A motivação dos procuradores quanto ao alerta deu-se após a publicação de uma decisão favorável a uma empresa de Jaú expedida pelo juiz da 2.ª Vara da Justiça Federal, em Bauru, Heraldo Garcia Vitta. Ele concedeu liminar determinando que a empresa depositasse, temporariamente, apenas a alíqüota mínima da contribuição social ao SAT - imposto que serve como um auxílio financeiro ao trabalhador em caso de acidentes que o torne incapacitado para o trabalho.

O juiz entende que a lei que cria tal contribuição não define alguns pontos fundamentais para seu cumprimento. Para os procuradores, essa falha teria sido corrigida por meio de um decreto editado em 1997. No entanto, Vitta entende, em sua decisão, que esse procedimento fere o princípio da legalidade.
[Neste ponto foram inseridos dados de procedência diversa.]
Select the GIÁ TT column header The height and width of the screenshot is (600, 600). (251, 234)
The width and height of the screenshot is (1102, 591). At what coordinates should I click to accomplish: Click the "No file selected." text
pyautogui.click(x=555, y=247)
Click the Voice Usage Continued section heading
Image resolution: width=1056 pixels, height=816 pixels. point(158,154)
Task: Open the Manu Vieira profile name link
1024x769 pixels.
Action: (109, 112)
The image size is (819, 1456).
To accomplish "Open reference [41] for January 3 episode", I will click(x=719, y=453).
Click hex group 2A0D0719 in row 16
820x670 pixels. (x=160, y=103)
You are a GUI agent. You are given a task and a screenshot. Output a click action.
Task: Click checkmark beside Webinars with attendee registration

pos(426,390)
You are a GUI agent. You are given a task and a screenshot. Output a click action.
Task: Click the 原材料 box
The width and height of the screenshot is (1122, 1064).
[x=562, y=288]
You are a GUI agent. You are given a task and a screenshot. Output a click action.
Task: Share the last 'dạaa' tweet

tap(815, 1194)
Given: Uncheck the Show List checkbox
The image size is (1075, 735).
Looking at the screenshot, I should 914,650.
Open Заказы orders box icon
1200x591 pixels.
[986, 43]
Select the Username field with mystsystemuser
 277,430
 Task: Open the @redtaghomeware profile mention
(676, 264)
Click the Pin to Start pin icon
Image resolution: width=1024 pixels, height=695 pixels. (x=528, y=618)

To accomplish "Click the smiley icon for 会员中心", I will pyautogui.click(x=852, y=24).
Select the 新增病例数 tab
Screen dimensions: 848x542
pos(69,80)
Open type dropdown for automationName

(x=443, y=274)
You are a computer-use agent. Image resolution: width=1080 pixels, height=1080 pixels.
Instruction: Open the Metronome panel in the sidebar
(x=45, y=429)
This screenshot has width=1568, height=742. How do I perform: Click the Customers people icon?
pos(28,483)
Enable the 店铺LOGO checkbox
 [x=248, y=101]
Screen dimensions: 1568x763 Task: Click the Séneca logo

Amparado pelo artigo 150 da Constituição de 1988, o juiz alega que somente uma lei teria poderes para normalizar a cobrança de um tributo.

De acordo com Simone, cerca de 80% de todas as liminares concedidas contra a contribuição ao SAT acima de 1% (o valor varia de 1% a 3% do salário pago a cada funcionário, dependendo do ramo de atividade da empresa) estariam sendo derrubadas pelo TRF. Segundo ela, as decisões favoráveis à Previdência Social começaram a ser uma constante, a partir 1998. Em razão disso, Simone aconselha os empresários a evitarem tais ações contra o INSS. No futuro terão de pagar o imposto com juros e multa, o que é pior, declarou.

A Procuradoria da Previdência Social informou que já entrou com pedido de revogação da liminar expedida por Vitta, e espera uma resposta favorável.

O juiz federal Heraldo Garcia Vitta foi procurado pela reportagem mas não quis comentar o assunto.

Ao pesquisar algumas decisões recentes é possível notar que o tema é bastante controverso. Em uma delas o desembargador federal André Naborret manteve a contribuição mínima por entender que a contribuição previdenciária não pode estar sujeita a parâmetros variáveis extra-legais. Em outra decisão, um juiz de Marília não concorda com a contribuição mínima ao SAT. Enquanto, no mesmo processo, outro desembargador entende que o correto é o depósito da alíquota mínima. Porém, todas são apenas decisões provisórias.